Соловьев повторяет, настаивает: необходимо «распространить предварительное сомнение равномерно на обе стороны мыслимого — как на предметы внешнего мира, так и на субъекта собственной душевной жизни» (793). Мыслимое, наличность, т. е. сознание, отстригается аккуратно и от внешнего и от внутреннего. Почему, однако, нельзя распространить сомнение и на акт сознавания. В самом деле, кто достоверно знает, что именно наличествует и наличествует ли вообще. Только кажется, что в недостоверности можно удостовериться и что сомнение в наличии тоже неким образом наличествует. А вдруг мы сомневаемся и в сомнении, не зная, есть ли сомнение или его нет, и в этом сомнении о сомнении тоже сомневаемся? можно ли теперь сказать: стало быть, несомненно наличествует эта мешанина?
Едва ли. Когда мы говорим: «налицо сомнения в несомненности», мыслительные инструменты перестают работать. Теоретическая достоверность снова ускользает. Соловьев надеется: «Нельзя ни в каком случае сомневаться в одном: в наличной действительности, в факте, как таком, в том, что дано. Сознается присутствие таких–то ощущений, мыслей, чувств, желаний, следовательно, они существуют как такие, как сознаваемые, или как состояния сознания». Почему, только что опрокинув всякий догматизм, Соловьев прописывает эту фразу, «нельзя ни в коем случае (!) сомневаться»? (793).
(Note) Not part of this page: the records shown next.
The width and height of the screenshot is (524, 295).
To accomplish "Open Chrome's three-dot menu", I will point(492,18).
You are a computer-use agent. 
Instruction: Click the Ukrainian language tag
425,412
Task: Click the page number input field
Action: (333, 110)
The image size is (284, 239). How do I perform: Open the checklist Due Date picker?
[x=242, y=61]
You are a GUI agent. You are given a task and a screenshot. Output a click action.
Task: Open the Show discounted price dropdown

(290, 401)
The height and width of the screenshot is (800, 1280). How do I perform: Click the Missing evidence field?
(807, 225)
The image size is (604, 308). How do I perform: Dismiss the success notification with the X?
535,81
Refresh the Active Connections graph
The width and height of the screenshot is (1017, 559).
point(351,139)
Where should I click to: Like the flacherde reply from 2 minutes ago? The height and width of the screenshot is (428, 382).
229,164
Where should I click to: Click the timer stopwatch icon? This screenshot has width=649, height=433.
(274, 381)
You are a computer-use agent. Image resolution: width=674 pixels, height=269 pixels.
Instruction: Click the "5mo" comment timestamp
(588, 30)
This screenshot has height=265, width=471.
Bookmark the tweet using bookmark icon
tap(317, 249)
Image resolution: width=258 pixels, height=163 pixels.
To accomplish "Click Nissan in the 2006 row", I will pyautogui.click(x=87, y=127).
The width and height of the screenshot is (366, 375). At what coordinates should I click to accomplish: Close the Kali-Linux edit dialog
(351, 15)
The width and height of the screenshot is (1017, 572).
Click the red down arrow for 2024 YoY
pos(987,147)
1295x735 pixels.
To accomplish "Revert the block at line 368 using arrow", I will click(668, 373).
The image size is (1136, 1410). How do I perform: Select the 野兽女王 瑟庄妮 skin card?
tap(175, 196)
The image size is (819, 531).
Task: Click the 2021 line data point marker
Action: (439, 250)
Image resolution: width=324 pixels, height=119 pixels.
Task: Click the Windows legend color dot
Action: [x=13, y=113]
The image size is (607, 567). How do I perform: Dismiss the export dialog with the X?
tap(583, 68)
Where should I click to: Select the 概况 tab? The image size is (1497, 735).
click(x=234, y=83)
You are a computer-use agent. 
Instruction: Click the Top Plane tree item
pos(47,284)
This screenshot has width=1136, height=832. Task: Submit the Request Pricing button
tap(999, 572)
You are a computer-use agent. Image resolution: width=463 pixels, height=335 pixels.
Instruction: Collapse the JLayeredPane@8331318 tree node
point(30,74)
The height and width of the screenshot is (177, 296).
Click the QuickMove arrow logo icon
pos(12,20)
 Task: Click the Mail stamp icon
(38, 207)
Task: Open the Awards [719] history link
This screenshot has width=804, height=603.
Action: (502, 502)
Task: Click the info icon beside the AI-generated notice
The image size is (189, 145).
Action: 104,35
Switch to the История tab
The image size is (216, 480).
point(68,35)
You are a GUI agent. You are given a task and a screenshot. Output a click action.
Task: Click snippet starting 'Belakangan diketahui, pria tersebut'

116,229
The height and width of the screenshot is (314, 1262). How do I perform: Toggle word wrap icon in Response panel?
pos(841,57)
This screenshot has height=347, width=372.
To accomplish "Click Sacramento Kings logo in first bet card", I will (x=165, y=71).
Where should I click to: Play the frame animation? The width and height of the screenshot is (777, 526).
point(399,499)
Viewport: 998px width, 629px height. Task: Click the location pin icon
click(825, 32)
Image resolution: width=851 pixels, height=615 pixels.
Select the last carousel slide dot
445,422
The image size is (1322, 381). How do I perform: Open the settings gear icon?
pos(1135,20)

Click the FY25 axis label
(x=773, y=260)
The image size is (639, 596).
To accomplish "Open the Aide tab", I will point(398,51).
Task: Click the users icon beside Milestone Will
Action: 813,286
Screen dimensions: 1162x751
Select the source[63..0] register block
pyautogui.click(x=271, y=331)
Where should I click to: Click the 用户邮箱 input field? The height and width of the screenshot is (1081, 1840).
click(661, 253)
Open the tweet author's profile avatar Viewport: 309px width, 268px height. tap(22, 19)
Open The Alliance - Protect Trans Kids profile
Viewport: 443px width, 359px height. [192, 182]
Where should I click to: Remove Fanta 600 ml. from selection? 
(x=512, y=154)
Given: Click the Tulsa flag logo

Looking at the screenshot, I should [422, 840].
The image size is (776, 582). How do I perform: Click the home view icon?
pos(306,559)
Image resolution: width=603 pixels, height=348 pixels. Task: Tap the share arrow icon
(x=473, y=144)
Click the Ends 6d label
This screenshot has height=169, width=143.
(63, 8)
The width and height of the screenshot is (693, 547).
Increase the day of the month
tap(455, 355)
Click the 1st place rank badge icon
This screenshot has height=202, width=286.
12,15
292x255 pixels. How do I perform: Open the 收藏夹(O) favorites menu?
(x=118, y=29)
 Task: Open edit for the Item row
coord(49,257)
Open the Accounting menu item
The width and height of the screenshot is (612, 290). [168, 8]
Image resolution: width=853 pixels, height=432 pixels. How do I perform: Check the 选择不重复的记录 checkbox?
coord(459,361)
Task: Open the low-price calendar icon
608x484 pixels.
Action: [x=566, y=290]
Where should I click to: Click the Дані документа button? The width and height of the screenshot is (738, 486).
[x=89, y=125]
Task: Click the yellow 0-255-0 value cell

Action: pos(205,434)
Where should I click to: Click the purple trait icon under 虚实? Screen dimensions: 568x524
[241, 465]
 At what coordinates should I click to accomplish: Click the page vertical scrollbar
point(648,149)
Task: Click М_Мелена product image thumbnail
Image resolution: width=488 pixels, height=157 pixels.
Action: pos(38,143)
Не знаем почему. Соловьев в своей попытке извлечь из бездны кругового сомнения догмат едва ли прав. В том, что A = A, тоже можно сомневаться. Самоочевидной достоверности тут нет, есть условная: если A не меняется от движения глаз, от перехода слева направо, то оно равно A. Во всяком случае, заранее уже должно предполагаться то, что мы хотим иметь. Соловьев пробегает мимо этого, мы заметили, потому что дает «самоочевидной достоверности» негативное и полемическое наполнение в споре против Декарта и новоевропейского субъекта. Вы хотели достоверности? Получайте самое пустое, самое нищее тождество наличия своему наличию; устраивает оно вас, дает вам что–нибудь ? Оно дает вам нуль, а не субстанцию души, не внешний мир. Или даже нуля не получается. Ничего вообще не получается на путях сознания, ни даже пустоты.
Соловьев прав в том, что о наличности в сознании мы не имеем права спросить, ни что за ней стоит, ни кто ее имеет. То и другое будет догматизм, гипостазирование предикатов, воображаемая подстановка субстанций туда, о чем мы ничего по честному не знаем. Глубокомысленно звучащее иногда «истина не что, а кто», тоже не имеет тут большого смысла. Кто так же точно в тумане, как и что, так же расплывается, так же нуждается в опоре истины. Не Владимир Соловьев пишет философскую статью, а в некоем сознании, Бог знает в чьем, наличествует Владимир Соловьев и это его писательство. А еще точнее: Бог знает, наличествует ли, достоверно ли сомнение во Владимире Соловьеве и т. д. Что остается?
Остается то, что статья тем временем возрастает, она непрерывно продолжается, ее прервет только смерть, пусть она неведомо чья статья, пусть неизвестно, пишется ли она на самом деле или все иллюзия и гипноз. Мы в пространстве Гераклита, где жизнь и смерть, сон и явь переплелись, как в первом фрагменте по Дильсу–Кранцу: от людей ускользает, что они делают проснувшись, как они не замечают, что совершают во сне. Пусть не доктор наук Владимир Соловьев пишет статью, а кому–то снится какой–то сон, но статья между тем появляется, ее можно, пусть во сне, прочесть, с ее тезисами иметь дело. Статьи нет, все сон — и она есть, вот ее тезисы, вот я, пусть во сне, ею задет. Мы что–то имеем, даже если ничего не имеем. Не так, что мы имеем только тот факт, что в нашем сознании наличествует статья. Снящаяся нам статья неким образом не хуже настоящей. Можно сомневаться, что она есть на самом деле, или можно сомневаться, что она нам снится, но все равно, вот она. Почему о камине, который мерещится в гипнозе, нельзя сказать вот он, а о статье можно? Даже если она снится?